John Fink’s research seeks to uncover structural barriers within higher education that result in inequitable access to educational and economic opportunity for racially minoritized, low-income, and first-generation students. He focuses on how educational institutions can change to produce more equitable outcomes, and he prioritizes applying findings to inform efforts to improve community college effectiveness.
Fink uses national and state administrative data to study high school student access and acceleration into college, relationships between community college student outcomes, course-taking patterns, and program of study, and the effects of Guided Pathways reform on student success. Fink led analysis and co-authored with Davis Jenkins the 2016 Tracking Transfer report presenting new metrics and national findings on state and institutional transfer performance. He subsequently co-authored the Transfer Playbook detailing the essential practices of high-performing transfer partnerships. In 2017 he was lead author on a national study of community college dual enrollment students which tracked former dual enrollment students into postsecondary education and provided national and state-by-state outcomes. His work was recognized by the National Institute for the Study of Transfer Students with the Transfer Champion-Catalyst award in 2019.
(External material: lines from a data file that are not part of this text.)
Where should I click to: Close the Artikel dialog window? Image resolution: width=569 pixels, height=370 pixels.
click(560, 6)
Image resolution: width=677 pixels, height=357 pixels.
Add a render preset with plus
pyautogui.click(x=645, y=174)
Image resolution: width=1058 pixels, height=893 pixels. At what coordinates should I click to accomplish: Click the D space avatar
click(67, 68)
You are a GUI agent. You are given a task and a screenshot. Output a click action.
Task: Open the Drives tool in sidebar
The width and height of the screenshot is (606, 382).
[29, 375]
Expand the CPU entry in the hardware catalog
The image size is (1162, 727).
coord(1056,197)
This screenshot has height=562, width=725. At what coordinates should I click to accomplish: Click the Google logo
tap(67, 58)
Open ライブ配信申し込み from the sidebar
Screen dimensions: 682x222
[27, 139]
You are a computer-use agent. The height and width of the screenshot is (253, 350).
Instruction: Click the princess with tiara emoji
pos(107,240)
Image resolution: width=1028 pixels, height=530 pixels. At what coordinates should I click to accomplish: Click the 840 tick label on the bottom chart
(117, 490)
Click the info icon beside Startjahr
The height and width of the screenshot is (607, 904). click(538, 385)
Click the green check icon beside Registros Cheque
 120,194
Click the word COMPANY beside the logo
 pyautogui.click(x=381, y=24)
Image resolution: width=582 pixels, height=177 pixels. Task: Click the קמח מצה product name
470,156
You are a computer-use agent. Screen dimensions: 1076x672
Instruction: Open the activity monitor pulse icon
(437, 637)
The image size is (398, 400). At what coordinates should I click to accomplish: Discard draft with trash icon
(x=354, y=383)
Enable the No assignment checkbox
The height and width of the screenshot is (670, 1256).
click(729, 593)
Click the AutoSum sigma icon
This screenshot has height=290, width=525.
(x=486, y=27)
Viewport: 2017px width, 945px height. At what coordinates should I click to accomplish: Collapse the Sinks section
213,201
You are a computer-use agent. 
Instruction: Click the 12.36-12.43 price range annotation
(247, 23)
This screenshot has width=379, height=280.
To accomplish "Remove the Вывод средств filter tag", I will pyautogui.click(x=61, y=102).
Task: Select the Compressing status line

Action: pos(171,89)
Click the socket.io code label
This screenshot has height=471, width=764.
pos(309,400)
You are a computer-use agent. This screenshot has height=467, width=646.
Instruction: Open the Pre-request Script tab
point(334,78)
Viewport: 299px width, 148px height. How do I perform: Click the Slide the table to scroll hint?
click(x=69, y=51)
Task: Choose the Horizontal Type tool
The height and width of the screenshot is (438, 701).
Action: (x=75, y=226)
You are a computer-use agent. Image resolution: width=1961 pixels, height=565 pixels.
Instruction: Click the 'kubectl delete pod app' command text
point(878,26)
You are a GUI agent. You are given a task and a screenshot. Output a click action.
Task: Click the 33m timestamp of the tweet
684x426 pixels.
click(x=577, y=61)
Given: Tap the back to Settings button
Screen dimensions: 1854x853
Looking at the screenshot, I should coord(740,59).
Fink's research has been published in the Journal of Higher Education, Community College Review, Journal of American College Health, Journal of Student Affairs Research & Practice, New Directions for Student Services, and the NASPA Journal About Women in Higher Education. He holds a certification in data visualization with D3.js from Metis Data Science Institute, an MA in college student personnel from the University of Maryland, College Park, and a BA in psychology and sociology from the University of Wisconsin, Madison.